* _Task prompt_
How many lines in the entries below contain the word "perform"? Reply with the number only.

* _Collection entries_

========================

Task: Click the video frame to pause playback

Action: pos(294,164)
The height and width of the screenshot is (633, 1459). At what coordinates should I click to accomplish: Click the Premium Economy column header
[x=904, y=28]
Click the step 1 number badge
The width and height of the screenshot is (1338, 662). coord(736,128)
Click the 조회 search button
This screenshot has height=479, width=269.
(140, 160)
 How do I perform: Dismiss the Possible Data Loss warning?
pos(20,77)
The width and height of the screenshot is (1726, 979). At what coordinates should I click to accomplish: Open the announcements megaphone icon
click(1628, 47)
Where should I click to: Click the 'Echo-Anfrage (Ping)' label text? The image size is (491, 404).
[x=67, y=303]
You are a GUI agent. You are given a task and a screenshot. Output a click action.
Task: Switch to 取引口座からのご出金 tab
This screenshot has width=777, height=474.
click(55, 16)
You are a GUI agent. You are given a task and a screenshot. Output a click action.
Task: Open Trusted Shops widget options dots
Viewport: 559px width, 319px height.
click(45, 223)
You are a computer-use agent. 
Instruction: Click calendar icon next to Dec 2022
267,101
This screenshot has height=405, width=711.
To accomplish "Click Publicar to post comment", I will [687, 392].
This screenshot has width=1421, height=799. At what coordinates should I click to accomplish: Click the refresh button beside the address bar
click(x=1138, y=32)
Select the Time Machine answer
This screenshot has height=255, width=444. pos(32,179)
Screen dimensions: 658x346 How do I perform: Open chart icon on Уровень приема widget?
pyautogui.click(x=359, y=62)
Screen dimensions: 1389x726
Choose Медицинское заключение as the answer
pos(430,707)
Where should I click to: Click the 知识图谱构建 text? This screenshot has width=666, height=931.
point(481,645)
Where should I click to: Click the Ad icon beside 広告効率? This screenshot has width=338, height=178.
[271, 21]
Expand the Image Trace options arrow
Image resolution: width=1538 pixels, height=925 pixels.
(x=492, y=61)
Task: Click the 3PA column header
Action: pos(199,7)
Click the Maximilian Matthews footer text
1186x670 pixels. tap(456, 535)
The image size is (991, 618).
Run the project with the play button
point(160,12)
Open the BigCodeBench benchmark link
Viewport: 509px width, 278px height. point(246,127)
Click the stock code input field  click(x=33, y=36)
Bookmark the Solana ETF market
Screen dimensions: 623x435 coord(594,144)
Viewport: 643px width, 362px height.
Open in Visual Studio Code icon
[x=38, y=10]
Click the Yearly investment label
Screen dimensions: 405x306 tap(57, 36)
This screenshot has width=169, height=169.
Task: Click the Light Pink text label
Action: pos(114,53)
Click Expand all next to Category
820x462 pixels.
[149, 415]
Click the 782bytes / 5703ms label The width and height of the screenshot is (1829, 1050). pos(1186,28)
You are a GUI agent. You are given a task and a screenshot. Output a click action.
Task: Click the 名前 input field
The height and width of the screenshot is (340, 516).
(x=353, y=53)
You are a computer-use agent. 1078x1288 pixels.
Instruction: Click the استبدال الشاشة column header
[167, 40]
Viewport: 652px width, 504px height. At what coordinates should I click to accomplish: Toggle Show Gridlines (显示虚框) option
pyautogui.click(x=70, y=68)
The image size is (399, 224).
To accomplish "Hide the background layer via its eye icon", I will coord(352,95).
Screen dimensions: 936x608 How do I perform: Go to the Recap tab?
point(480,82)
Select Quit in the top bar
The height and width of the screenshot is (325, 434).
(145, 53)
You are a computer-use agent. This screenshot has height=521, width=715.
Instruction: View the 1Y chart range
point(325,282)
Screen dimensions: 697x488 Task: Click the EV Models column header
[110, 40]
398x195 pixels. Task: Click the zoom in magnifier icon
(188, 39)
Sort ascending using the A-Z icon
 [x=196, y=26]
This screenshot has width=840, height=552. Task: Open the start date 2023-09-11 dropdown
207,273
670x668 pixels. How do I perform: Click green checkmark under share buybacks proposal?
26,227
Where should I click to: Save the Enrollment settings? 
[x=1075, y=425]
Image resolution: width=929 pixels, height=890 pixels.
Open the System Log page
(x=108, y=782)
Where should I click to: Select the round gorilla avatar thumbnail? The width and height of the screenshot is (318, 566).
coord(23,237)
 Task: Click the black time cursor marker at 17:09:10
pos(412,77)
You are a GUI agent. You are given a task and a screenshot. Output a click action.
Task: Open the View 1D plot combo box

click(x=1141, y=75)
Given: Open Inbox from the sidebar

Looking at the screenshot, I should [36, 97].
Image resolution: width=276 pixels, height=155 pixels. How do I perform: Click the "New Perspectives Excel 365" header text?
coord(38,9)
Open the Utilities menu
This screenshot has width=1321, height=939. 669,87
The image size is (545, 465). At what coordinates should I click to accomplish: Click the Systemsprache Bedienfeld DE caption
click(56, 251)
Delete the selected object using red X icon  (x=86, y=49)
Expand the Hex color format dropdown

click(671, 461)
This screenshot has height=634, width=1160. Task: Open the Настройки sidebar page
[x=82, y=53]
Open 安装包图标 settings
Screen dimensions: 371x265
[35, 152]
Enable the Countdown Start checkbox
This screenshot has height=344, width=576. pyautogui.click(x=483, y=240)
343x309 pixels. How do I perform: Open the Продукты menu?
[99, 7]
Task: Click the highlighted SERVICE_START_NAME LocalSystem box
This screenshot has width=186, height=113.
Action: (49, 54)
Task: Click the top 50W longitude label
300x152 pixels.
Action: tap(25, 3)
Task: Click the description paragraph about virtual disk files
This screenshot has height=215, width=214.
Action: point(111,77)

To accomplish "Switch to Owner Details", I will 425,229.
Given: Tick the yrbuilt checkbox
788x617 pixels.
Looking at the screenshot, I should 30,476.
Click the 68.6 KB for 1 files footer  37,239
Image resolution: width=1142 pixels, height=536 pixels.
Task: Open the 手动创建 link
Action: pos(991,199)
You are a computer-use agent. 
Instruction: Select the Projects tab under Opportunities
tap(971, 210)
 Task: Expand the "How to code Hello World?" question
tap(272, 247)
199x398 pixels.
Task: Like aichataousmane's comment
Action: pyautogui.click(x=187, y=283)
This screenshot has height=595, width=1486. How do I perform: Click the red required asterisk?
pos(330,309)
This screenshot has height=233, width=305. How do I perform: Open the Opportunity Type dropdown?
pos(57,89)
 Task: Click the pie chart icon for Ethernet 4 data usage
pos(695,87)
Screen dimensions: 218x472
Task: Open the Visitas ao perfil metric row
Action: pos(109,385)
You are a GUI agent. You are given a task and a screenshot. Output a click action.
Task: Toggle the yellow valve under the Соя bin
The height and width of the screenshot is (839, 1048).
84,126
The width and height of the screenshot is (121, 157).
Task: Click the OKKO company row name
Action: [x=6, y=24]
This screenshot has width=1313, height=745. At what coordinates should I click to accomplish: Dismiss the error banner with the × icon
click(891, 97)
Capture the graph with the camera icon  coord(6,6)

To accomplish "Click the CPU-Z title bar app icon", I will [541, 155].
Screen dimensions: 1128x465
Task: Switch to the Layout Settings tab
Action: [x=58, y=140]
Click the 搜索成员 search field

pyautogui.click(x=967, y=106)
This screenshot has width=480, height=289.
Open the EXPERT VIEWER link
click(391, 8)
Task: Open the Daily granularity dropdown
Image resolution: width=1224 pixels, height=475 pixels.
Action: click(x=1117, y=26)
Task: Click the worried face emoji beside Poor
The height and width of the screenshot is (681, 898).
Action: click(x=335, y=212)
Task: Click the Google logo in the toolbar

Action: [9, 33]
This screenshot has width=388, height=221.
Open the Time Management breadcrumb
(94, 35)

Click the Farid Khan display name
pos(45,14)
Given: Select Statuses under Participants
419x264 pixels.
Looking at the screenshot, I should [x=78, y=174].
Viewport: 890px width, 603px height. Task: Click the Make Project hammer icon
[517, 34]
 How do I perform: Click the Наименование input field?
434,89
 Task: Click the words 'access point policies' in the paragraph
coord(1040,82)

========================

* _Response_
9